#### Task goal
Among the lines below, tally those that hold "Viewport". Return the number and nothing more.

---------- Input for this task

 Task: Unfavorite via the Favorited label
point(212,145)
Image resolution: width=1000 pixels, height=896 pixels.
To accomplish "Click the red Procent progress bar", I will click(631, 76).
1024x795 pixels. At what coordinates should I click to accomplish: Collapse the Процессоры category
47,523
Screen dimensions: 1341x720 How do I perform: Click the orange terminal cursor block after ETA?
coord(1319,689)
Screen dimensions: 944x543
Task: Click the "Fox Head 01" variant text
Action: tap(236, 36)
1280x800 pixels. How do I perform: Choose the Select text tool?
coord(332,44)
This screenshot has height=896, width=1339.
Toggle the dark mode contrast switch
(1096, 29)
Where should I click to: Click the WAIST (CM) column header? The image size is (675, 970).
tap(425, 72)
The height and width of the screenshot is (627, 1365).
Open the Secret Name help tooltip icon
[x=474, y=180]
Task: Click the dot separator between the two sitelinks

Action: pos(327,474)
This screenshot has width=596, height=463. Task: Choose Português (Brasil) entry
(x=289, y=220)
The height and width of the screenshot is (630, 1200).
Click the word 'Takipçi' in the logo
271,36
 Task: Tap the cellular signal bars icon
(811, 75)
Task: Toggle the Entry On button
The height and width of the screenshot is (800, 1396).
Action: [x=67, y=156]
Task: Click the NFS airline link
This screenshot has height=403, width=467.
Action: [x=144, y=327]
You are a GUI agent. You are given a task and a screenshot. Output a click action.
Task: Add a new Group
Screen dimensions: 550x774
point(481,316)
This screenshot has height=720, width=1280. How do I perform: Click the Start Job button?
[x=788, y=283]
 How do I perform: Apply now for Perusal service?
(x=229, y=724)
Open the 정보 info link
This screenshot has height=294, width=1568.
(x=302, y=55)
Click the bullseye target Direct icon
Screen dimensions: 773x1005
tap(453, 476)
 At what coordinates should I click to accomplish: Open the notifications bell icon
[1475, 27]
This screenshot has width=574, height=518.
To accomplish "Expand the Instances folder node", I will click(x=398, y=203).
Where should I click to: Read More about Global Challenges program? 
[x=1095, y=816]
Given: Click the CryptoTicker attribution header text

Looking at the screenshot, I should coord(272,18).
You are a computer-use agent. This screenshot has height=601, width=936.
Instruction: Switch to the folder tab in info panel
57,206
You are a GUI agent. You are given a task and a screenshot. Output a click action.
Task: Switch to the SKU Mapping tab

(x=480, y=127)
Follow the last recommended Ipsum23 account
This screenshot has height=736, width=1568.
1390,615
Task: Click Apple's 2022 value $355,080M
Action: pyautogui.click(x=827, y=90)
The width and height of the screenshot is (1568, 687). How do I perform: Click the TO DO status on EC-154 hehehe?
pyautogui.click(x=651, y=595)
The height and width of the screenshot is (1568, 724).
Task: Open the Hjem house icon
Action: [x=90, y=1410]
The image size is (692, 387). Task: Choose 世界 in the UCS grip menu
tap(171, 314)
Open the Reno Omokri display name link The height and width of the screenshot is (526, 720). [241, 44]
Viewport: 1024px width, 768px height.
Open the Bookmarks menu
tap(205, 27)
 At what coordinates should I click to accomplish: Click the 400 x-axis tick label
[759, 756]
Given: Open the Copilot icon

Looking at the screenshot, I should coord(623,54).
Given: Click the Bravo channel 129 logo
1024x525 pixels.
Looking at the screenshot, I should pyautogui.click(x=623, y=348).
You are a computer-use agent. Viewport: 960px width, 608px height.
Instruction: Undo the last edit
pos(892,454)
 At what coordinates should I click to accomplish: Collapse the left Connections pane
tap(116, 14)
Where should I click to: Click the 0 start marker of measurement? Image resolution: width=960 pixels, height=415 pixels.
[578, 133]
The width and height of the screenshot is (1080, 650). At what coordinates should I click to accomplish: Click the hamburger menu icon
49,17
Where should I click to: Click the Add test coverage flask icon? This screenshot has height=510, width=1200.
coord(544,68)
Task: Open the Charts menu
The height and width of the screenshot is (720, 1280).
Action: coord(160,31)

--------------------

#### Answer section
2